◆ **The problem**
Retype every line of the records below without changing a single character.

Entries drawn from a collection:

=====

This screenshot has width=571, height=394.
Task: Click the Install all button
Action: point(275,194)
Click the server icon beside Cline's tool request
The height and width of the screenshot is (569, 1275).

=====

◆ **Response**
This screenshot has width=571, height=394.
Task: Click the Install all button
Action: point(275,194)
Click the server icon beside Cline's tool request
The height and width of the screenshot is (569, 1275).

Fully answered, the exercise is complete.